For the century up to 1950, the Atlantic coughed up 1.4 major hurricanes per year. Between 1950 and 2000, that number went up to 2.3. From 2000 to 2017, there were over 3 major hurricanes in an average year. Harvey was the first major hurricane of 2017, Irma was the second, Jose the third. Maria, if it follows predictions, will be number four.
We’ve become so used to used to our beefed up hurricane levels that we’ve treated years after 2005 as “low,” even though they included a couple of seasons producing double-digit numbers of storms. Few big storms hit the US during that period. That’s called luck, not a decrease in storms.

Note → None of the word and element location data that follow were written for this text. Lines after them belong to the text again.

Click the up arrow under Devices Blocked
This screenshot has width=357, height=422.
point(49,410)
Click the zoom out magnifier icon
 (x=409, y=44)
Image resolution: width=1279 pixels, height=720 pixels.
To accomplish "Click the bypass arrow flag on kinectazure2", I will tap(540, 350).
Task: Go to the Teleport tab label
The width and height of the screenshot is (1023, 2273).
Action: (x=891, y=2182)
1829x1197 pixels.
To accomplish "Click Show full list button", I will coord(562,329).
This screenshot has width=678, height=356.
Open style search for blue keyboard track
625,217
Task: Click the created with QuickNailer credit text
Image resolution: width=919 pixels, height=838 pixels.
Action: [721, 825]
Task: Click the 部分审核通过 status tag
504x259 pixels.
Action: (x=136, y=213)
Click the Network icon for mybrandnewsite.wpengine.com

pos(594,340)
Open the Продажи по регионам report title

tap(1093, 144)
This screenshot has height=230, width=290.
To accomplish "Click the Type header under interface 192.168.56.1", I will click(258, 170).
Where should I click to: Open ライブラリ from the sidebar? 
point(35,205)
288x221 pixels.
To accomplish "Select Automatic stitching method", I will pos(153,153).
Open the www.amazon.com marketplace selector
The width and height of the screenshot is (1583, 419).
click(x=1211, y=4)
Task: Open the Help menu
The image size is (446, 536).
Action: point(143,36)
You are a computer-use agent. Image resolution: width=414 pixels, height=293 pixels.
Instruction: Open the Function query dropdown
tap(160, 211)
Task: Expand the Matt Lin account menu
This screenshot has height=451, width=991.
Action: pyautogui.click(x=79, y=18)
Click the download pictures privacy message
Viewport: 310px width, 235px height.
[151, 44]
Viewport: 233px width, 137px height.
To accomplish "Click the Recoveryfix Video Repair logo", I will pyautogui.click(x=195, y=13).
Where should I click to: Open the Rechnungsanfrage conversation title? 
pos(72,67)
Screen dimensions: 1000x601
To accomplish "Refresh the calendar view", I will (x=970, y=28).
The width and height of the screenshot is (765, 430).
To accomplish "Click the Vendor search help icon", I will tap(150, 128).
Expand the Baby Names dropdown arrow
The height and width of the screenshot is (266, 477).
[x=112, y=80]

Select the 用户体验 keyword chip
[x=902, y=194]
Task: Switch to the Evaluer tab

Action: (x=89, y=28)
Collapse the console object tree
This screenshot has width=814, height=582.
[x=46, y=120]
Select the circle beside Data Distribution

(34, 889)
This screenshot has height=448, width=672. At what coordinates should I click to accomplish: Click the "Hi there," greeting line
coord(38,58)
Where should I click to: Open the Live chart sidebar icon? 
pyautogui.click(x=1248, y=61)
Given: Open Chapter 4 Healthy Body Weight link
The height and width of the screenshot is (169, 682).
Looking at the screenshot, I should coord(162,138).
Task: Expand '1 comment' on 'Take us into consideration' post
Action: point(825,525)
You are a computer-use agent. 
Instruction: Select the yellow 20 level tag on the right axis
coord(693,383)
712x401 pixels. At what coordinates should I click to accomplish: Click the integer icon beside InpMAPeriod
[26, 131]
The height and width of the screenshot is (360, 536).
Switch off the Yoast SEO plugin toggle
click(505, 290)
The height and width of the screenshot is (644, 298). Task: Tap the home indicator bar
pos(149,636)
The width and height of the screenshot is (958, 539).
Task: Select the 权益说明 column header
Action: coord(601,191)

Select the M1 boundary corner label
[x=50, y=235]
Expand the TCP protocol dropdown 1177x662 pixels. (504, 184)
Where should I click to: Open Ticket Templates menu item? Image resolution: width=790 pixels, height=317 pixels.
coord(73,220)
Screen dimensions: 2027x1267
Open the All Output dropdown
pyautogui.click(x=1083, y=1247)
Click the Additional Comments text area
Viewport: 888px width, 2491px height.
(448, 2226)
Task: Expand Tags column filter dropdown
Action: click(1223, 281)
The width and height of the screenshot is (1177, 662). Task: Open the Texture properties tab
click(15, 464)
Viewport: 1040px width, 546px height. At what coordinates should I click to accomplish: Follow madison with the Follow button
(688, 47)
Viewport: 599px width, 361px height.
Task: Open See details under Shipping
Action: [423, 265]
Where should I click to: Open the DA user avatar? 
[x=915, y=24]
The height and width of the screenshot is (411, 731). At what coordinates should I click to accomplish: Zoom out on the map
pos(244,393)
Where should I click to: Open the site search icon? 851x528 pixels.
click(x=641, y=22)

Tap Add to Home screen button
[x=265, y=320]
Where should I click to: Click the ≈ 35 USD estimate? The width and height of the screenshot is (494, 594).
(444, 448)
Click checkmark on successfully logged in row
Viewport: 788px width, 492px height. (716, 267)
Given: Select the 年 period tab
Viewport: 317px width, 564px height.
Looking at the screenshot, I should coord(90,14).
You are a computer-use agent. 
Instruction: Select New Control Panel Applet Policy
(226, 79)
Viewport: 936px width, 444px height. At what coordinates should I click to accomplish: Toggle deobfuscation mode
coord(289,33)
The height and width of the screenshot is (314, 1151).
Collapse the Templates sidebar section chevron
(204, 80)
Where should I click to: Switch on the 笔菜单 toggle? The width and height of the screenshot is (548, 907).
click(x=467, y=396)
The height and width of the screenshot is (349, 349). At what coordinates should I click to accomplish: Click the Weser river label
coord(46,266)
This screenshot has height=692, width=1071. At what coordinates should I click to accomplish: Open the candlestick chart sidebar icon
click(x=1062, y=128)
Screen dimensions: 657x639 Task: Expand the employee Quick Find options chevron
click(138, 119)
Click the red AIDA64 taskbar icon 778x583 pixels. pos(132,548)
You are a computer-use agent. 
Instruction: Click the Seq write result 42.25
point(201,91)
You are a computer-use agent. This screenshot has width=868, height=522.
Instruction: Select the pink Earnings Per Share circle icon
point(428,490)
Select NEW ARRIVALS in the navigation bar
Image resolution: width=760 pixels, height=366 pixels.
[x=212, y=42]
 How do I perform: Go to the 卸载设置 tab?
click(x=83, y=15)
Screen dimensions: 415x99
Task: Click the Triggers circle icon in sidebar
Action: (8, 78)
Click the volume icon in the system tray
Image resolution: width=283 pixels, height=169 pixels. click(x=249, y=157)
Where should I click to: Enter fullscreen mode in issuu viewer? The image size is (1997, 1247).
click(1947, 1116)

One more little stat. In the total records of Atlantic hurricanes, only seven storms have produced winds of 180 mph or higher. Only one of those storms occurred before 1980. No earlier storm produced those winds for as long as Hurricane Irma.
So … forget the “well, gosh, golly, we can’t say but...” A season like this, a season in which there were three major hurricanes before mid-September, would have been absolutely extraordinary until very recently. And without the heat of today’s ocean, no hurricane could have produced the sustained speed of Irma.
Without climate change, there would be no Hurricane Irma.